Diana découvre a son tour que Batman est déjà sur la piste de mystérieux surhommes comme Aquaman, Flash et Cyborg, les futurs recrues de la ligue des Justiciers. Leur identité propre n’est jamais révélée mais chacun a droit à ses quelques secondes de gloire dans le film. C’est peu mais suffisant pour permettre à Snyder le réalisateur de poser solidement les bases du DCU (DC Cinematic Universe) et entrer en cohérence avec le sous-titre de son film : « l’Aube de la Justice ».
Même le personnage de Lex Luthor, campé par Jesse Eisenberg, plus jeune et formellement assez différent du Luthor de comics ou de la série animée de Superman TAS des années 90, fait des merveilles dans ce Batman vs Superman. Snyder nous présente ici un Lex Luthor psychopathe complètement mégalomane prêt à toutes les folies pour satisfaire sa haine exterminatrice contre les « faux-dieux » Batman et Superman. Certaines séquences comme celle brutale et soudaine du tribunal peut heurter le spectateur tant elle fait écho aux événements actuels liés au terrorisme djihadiste.

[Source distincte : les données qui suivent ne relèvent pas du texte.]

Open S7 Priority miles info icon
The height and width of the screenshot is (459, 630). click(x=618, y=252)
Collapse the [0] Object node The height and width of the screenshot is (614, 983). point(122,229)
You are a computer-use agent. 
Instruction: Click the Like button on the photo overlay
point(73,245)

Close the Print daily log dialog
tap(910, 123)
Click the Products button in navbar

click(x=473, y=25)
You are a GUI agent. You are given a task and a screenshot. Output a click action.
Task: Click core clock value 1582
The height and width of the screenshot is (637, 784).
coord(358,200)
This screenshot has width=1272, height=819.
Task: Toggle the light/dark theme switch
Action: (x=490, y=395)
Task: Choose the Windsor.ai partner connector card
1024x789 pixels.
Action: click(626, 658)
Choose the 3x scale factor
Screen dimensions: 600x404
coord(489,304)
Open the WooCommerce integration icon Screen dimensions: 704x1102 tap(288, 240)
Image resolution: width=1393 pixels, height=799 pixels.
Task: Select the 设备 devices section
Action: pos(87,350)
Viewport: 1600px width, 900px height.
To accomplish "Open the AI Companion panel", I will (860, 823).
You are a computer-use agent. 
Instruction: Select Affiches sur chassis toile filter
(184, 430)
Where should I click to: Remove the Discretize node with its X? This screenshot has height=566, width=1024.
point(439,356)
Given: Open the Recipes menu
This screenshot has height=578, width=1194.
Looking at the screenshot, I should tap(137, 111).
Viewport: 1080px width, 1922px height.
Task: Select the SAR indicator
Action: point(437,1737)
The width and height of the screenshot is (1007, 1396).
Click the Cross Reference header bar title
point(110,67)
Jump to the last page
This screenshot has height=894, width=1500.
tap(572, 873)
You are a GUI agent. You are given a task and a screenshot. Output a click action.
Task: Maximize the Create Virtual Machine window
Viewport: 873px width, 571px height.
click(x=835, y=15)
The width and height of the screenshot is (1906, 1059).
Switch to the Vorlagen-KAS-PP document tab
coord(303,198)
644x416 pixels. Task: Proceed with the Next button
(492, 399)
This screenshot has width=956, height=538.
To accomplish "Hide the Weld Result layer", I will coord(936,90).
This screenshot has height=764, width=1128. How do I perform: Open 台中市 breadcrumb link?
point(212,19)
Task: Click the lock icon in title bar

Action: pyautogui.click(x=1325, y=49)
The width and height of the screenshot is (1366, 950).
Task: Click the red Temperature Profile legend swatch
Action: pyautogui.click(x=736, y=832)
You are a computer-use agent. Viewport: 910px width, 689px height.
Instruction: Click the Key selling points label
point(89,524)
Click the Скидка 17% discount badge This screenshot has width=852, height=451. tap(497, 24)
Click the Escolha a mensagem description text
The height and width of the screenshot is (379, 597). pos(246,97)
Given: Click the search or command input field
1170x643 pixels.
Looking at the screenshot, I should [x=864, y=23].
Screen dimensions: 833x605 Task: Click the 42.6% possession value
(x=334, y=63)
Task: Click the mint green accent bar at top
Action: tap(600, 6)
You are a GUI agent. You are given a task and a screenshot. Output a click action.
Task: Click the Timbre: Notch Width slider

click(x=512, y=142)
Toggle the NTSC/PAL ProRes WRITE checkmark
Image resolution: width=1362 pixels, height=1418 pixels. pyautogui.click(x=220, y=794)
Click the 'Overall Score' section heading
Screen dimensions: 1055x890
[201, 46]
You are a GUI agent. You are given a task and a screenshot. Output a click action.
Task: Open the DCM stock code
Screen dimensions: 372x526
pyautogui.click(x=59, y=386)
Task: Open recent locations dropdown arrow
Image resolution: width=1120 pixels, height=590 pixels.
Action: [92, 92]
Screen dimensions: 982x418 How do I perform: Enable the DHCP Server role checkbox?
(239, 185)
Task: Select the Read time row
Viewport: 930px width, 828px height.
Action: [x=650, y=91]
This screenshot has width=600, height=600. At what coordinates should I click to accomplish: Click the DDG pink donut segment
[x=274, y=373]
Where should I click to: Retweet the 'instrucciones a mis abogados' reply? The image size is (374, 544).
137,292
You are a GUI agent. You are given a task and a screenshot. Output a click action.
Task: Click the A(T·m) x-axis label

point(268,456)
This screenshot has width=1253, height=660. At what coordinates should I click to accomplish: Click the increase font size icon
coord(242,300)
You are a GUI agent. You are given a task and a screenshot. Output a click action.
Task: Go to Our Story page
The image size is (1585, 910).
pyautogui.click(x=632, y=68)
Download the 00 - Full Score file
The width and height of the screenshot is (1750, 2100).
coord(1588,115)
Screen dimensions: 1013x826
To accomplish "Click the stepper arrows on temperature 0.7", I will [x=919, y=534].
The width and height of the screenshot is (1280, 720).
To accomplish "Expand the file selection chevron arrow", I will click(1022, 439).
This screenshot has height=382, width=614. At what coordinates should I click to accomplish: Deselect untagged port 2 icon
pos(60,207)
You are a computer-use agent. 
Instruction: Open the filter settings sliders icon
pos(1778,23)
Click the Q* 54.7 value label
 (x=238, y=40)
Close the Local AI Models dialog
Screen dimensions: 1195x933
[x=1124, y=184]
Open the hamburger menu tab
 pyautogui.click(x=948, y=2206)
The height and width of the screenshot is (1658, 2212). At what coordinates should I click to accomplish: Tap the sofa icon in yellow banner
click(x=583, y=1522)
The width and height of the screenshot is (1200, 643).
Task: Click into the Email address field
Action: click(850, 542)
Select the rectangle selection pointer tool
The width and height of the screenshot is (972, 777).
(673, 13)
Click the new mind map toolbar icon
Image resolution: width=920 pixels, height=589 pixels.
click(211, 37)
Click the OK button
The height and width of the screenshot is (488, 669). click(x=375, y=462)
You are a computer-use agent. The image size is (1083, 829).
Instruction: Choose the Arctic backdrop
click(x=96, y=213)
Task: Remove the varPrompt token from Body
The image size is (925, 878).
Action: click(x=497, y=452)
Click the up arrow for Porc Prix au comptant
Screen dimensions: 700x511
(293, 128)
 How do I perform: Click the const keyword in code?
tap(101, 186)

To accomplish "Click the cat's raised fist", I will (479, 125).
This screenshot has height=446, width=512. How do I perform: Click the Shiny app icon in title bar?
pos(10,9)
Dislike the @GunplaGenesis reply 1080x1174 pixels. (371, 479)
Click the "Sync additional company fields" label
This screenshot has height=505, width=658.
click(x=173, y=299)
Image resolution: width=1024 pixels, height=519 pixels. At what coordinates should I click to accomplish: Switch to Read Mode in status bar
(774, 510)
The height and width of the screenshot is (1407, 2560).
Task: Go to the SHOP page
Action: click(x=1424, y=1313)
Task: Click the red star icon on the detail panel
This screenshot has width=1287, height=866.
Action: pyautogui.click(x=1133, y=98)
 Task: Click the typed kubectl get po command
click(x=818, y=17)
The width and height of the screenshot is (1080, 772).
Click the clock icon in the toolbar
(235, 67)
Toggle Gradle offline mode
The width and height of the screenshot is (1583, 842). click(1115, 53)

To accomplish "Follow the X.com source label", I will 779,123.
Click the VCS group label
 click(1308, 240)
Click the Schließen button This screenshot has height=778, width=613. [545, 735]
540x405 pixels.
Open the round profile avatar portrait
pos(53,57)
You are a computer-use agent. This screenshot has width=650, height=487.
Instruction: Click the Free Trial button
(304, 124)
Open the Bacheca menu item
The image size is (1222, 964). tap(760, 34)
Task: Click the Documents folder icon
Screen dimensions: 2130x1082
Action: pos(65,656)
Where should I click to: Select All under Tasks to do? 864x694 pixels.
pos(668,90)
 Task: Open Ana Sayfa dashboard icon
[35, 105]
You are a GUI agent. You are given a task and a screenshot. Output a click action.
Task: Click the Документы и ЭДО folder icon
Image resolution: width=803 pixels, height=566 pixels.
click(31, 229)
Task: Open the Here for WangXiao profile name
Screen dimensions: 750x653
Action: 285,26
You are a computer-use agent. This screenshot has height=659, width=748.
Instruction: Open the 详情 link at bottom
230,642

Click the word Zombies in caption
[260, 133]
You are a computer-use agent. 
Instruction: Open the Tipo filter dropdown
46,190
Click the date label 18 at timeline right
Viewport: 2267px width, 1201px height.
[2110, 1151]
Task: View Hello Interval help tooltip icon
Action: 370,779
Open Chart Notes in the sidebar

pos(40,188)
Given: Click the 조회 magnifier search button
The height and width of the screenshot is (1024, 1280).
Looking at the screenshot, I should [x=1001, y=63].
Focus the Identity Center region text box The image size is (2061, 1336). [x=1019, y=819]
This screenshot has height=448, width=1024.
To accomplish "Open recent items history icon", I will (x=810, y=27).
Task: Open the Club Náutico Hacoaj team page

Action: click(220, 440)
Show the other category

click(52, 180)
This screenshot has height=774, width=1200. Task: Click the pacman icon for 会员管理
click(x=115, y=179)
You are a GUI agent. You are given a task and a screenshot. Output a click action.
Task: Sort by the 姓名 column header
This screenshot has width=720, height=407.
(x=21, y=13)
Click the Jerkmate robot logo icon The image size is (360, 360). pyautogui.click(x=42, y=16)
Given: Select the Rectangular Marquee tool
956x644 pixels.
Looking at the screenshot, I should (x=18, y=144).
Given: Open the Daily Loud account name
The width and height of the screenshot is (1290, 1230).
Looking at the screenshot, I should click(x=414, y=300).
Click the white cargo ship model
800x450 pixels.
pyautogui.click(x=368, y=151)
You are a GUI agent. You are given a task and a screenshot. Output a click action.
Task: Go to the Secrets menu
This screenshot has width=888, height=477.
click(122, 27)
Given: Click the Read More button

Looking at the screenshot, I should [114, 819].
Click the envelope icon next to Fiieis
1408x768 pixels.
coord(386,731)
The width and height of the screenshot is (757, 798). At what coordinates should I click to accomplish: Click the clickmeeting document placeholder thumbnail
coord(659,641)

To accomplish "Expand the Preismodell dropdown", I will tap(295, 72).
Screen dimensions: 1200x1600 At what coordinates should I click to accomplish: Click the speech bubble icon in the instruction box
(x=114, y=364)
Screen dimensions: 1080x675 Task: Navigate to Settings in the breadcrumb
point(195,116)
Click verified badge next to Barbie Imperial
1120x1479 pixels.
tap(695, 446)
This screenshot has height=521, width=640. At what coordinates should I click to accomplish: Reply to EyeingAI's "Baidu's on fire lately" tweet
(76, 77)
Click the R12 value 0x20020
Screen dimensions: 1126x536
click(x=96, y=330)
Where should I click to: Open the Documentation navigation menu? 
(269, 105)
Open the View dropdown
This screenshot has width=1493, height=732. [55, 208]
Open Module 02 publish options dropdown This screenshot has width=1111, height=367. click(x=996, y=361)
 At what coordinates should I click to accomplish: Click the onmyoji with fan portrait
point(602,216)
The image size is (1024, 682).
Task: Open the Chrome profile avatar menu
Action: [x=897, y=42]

Pour ce qui est de l’action, Snyder sait y faire. Le réalisateur de 300 et de Sucker Punch multiplie les plans iconiques magnifiant nos super-héros tels des dieux mythologiques. Le dernier tiers du film, gigantesque affrontement entre Batman, Superman et Wonder Woman alliés contre Doomsday, est un véritable maelstrom du bruit et de fureur, une claque visuelle sans précédent qui consacre définitivement le génie visuel de l’esthète Zack Snyder. Ce dernier enverrait presque au cimetière les deux vétérans du blockbuster, Michael Bay (Transformers) et Roland Emmerich (Independence Day). Après une telle démonstration, on croise les doigts pour que Snyder, victime de critiques assassines – il existe même une pétition de fans qui milite pour qu’il ne réalise pas Justice League – puisse continuer à diriger le projet comme il l’entend. C’est tout le mal qu’on lui souhaite.